**Page:**
------------------------
When I bulk uploaded some data using a csv file, it was all good. There were
543 rows in order and it went into the table and sat cleanly!

I've connected the same table to an input form. When I hit submit, the
latest entry which is supposed to be the last entry with a number id of 544
didn't go to the end of the table (bottom most) but instead sat on top of
all previous bulk uploaded entries.

Each entry has this kind of standard ID: DCMARIN10042024001
Subsequent entries will have the same ID with last 3 digits incrementing by
1.
DCMARIN10042024002
DCMARIN10042024003
...
...
DCMARIN10042024543

These ID's are generated using the below python code (flask):
def generate_unique_id(dept, sub_dept, table):
    ProjectCode = ""

    # Automatic Start Date capture - Production
    #start_date = date.today()

    # Start Date - Testing
    start_date = datetime.strptime('01-08-2024', '%d-%m-%Y').date()

    # To check if there is at least 1 entry in the DB or not
    first_entry = table.query.first()
    lastRow = str(table.query.order_by(table.id.desc()).first().id) if
first_entry else None

    # Format Date in lastRow from String to Date Object
    prev_date = datetime.strptime(lastRow[7:15], "%d%m%Y").date() if lastRow
is not None else None

    # If today > latest date that is already existing in DB - For first
entry of today
    if first_entry is None or start_date > prev_date:
        ProjectCode =
f"{dept}{sub_dept}{start_date.strftime('%d%m%Y')}001"
------------------------
Some records:

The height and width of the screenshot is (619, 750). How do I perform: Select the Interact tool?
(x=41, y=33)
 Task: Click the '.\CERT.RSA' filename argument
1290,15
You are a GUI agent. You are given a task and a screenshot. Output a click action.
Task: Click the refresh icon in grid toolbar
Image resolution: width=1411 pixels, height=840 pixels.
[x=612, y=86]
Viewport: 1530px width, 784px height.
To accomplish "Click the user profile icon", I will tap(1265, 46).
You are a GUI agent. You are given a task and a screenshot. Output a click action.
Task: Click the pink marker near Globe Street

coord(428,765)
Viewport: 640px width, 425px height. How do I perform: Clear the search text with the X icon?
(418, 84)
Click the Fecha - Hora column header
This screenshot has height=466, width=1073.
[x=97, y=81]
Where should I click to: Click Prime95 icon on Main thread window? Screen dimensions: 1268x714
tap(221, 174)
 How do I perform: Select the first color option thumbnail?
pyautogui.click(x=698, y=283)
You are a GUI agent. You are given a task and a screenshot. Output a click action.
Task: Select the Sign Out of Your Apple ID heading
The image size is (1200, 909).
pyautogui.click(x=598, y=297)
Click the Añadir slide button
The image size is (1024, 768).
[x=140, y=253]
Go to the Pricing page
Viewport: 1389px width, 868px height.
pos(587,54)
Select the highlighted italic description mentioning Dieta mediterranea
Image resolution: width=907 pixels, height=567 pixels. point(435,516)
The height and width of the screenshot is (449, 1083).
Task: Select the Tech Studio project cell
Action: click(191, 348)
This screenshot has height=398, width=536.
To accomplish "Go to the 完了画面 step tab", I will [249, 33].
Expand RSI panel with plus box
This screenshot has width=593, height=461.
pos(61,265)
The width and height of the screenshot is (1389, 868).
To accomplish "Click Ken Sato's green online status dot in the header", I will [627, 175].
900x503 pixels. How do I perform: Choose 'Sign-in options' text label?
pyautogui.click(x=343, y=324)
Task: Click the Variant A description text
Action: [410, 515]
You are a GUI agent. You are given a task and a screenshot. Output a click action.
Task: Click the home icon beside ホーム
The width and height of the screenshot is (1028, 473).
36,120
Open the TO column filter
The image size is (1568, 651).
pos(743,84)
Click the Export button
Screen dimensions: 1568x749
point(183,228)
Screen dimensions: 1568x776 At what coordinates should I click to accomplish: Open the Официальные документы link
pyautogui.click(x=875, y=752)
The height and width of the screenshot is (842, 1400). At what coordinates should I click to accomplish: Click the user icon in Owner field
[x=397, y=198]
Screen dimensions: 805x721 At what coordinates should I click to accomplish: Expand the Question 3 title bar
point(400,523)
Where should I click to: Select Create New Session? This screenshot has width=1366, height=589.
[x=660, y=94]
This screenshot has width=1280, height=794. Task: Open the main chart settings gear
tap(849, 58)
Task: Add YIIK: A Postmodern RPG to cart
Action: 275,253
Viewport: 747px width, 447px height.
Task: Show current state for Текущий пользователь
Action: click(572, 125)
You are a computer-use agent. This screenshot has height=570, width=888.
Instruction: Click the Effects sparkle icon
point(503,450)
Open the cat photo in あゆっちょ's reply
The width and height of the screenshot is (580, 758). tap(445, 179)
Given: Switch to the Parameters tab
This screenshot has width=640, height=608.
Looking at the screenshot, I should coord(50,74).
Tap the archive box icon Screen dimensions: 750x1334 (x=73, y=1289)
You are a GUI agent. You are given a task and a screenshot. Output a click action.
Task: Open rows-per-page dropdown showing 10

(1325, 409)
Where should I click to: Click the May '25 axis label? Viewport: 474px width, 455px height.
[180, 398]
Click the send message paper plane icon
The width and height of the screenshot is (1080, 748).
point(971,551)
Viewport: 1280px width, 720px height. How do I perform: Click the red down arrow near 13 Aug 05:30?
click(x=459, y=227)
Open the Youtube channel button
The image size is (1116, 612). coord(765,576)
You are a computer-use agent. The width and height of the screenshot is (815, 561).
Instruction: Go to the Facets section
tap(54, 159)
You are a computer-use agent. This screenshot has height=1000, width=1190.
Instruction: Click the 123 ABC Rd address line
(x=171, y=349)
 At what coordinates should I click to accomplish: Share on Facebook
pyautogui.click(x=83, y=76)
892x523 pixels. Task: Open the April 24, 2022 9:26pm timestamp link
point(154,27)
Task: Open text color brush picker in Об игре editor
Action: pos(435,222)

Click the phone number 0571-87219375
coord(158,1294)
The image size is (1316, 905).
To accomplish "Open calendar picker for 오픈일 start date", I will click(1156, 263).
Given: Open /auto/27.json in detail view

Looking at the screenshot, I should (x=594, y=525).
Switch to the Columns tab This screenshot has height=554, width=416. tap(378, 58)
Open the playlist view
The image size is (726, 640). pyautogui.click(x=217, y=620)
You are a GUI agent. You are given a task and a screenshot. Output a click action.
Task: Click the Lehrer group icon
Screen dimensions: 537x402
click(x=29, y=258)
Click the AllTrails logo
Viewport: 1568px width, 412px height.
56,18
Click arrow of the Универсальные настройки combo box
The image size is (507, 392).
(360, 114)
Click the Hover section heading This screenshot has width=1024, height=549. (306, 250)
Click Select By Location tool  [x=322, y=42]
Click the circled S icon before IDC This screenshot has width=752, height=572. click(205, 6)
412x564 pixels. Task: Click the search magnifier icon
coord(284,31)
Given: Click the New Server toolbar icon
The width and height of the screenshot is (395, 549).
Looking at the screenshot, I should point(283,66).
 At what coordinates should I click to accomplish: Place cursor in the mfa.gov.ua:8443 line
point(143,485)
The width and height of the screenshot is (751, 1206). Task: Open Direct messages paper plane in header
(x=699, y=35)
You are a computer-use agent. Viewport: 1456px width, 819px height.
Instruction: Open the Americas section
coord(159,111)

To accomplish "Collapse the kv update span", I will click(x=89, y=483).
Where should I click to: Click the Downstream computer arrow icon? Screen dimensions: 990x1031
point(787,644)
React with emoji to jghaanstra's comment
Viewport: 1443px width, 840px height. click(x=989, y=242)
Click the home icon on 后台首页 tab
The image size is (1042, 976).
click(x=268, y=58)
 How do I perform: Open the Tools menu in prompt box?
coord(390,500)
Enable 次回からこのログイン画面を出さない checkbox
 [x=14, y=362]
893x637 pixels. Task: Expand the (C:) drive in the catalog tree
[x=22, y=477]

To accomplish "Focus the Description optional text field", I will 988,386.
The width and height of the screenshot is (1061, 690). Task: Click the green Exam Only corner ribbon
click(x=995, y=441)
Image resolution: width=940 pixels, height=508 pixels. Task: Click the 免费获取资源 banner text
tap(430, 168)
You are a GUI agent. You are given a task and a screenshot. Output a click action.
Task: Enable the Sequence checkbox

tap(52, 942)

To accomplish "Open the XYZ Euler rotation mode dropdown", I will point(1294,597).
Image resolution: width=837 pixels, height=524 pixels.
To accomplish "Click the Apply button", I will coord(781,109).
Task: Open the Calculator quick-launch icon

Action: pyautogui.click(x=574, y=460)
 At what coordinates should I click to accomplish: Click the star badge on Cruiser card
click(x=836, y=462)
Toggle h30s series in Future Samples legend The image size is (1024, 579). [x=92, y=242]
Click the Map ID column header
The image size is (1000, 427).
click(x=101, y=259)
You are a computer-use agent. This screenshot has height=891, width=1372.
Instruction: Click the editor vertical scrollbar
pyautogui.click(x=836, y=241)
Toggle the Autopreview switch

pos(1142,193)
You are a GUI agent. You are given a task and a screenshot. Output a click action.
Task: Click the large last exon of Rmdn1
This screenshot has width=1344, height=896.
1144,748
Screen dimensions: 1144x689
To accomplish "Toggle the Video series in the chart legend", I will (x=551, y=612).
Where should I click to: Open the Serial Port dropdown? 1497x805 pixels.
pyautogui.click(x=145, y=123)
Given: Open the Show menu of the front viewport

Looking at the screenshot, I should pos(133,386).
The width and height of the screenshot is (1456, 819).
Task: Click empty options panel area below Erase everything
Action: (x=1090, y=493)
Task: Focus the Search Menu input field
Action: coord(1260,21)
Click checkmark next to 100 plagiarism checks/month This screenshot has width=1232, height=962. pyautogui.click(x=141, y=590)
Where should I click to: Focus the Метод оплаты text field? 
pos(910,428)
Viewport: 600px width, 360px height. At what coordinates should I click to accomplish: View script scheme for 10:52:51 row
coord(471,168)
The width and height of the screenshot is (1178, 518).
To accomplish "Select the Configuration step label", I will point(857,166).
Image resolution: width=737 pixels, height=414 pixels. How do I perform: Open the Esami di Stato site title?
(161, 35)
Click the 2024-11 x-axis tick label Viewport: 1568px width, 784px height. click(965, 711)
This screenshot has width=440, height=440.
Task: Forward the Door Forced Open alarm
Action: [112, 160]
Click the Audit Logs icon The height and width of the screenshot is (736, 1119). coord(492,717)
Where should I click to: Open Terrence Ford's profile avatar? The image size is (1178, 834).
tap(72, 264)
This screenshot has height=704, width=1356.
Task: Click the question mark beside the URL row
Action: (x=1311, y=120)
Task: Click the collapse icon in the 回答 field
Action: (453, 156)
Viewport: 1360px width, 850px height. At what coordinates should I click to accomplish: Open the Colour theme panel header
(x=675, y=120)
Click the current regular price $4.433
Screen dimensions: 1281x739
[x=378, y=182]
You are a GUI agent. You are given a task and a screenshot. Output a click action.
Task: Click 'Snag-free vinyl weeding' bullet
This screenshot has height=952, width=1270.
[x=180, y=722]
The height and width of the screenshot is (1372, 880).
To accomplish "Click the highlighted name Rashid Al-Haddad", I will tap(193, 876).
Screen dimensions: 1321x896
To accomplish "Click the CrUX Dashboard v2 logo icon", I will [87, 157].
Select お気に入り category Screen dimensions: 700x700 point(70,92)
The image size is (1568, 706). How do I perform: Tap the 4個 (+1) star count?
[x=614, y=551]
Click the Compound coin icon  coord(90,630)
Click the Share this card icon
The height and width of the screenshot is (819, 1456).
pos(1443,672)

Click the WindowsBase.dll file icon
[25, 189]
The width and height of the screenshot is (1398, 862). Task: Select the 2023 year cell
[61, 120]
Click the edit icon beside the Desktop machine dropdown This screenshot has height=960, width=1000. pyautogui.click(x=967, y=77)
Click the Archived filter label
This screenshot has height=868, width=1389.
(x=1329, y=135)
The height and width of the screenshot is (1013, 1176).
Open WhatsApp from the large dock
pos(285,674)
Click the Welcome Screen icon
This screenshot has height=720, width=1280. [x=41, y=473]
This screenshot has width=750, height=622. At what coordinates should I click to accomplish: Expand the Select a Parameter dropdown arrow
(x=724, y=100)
------------------------
**Instruction A:**
Duplicate the passage from the post on out-of-order table entries that begins at the words "I've connected the" and stops after "bulk uploaded entries.".
**Instruction B:**
In the records, set down the lines from the one that has "has height=570, width=888." through the one that has "Looking at the screenshot, I should coord(50,74).", including both of those lines.
The text and the records are separate pieces of material with no connection to each other.

**Finished answer A:**
I've connected the same table to an input form. When I hit submit, the
latest entry which is supposed to be the last entry with a number id of 544
didn't go to the end of the table (bottom most) but instead sat on top of
all previous bulk uploaded entries.

**Finished answer B:**
You are a computer-use agent. This screenshot has height=570, width=888.
Instruction: Click the Effects sparkle icon
point(503,450)
Open the cat photo in あゆっちょ's reply
The width and height of the screenshot is (580, 758). tap(445, 179)
Given: Switch to the Parameters tab
This screenshot has width=640, height=608.
Looking at the screenshot, I should coord(50,74).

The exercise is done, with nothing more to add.